In 1974 she received the degree lic. techn. with the thesis Complex formations in alkali-aluminium fluoride melts. She later received a Fulbright grant and worked as an assistant professor at the School of Medicine and Dentistry, University of Rochester (New York, USA).

She has a dr.techn. degree from 1982. Her thesis is titled On the energetics of coupled transport processes : a theoretical and experimental irreversible thermodynamic investigation.

In 1985 Kjelstrup was appointed professor at NTH. Together with Professor Tormod Førland, she developed the field of irreversible thermodynamics there. Her scientific work has been of great importance in this field. She is particularly interested in improving the second law of thermodynamics and of renewable energy technology.

She has been a visiting professor at several foreign universities: Medical College of Ohio (1988/1989); Leiden University (1997/1998); Kyoto University (2000) and University of Barcelona (2004).

== Publications (selection) ==

- (The Norwegian Scientific Index)

== Memberships and honours ==
Kjelstrup is an elected member of Norwegian Academy of Science and Letters, Norwegian Academy of Technological Sciences and Royal Norwegian Society of Sciences and Letters.

She has been awarded an honorary doctorate at The Northeastern University of China.

She has received the Guldberg and Waage medal from the Norwegian Chemical Society.

In 1980 she received «Fridtjof Nansens belønning for yngre forskere», (the Fridtjof Nansen Reward for young scientists).
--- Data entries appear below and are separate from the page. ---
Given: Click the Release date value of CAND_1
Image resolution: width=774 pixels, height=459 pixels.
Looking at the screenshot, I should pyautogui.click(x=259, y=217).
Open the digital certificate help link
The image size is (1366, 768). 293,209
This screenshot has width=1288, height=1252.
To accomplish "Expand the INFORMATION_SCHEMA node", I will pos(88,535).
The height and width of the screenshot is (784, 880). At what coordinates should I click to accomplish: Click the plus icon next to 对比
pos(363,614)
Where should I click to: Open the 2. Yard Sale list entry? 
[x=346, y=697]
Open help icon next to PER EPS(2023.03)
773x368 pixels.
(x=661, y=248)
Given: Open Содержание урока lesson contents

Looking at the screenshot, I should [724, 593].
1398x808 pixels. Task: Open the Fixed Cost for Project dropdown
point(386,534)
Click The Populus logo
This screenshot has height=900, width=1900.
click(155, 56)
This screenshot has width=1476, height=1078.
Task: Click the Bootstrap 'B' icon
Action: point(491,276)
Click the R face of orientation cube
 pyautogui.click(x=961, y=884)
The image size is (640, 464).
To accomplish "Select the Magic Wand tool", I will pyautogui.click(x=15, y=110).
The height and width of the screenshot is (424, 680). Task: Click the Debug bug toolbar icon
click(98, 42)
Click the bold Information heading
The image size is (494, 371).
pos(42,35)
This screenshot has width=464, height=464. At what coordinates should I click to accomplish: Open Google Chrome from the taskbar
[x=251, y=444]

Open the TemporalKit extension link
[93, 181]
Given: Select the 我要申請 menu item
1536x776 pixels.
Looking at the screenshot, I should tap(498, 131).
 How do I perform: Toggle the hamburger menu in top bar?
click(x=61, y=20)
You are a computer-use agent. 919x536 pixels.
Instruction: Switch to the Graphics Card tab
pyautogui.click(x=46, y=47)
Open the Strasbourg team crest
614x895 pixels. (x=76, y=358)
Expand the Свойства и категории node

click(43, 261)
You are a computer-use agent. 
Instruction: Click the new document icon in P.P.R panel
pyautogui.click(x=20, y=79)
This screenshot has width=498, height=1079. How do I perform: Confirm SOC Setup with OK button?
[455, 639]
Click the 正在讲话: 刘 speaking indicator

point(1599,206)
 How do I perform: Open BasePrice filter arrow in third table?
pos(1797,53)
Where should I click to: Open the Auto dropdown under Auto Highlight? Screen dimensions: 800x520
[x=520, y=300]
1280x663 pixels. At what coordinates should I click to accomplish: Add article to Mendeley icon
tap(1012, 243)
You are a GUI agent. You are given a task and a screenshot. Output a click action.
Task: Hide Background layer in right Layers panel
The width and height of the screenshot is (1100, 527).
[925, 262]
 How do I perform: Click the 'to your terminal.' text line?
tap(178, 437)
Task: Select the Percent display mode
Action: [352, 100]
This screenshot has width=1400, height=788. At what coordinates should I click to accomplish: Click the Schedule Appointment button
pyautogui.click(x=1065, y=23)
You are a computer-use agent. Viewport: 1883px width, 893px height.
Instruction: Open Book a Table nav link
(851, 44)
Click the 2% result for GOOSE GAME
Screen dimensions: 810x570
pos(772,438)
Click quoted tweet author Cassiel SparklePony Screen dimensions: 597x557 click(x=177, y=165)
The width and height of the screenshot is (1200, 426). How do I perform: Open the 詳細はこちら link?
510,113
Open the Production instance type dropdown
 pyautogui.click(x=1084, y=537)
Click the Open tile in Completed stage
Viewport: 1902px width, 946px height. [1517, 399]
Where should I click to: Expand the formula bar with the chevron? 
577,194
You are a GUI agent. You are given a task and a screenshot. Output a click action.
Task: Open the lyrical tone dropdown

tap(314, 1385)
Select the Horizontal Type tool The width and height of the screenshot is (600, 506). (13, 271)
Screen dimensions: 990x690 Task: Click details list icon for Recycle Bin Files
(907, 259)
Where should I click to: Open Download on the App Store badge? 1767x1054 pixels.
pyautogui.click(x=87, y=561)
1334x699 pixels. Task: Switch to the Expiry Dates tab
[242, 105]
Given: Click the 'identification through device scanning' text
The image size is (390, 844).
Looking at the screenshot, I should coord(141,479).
In 2018 her daughter, the composer Maja Ratkje, wrote the musical work «A Highway in State Space», dedicated to Kjelstrup and inspired by her research. The work, which has the same title as one of Kjelstrup's research articles, was part of the project and album Sound of Science, where seven composers were invited by the musician Jeffrey Zeigler to contribute with a new piece of music each.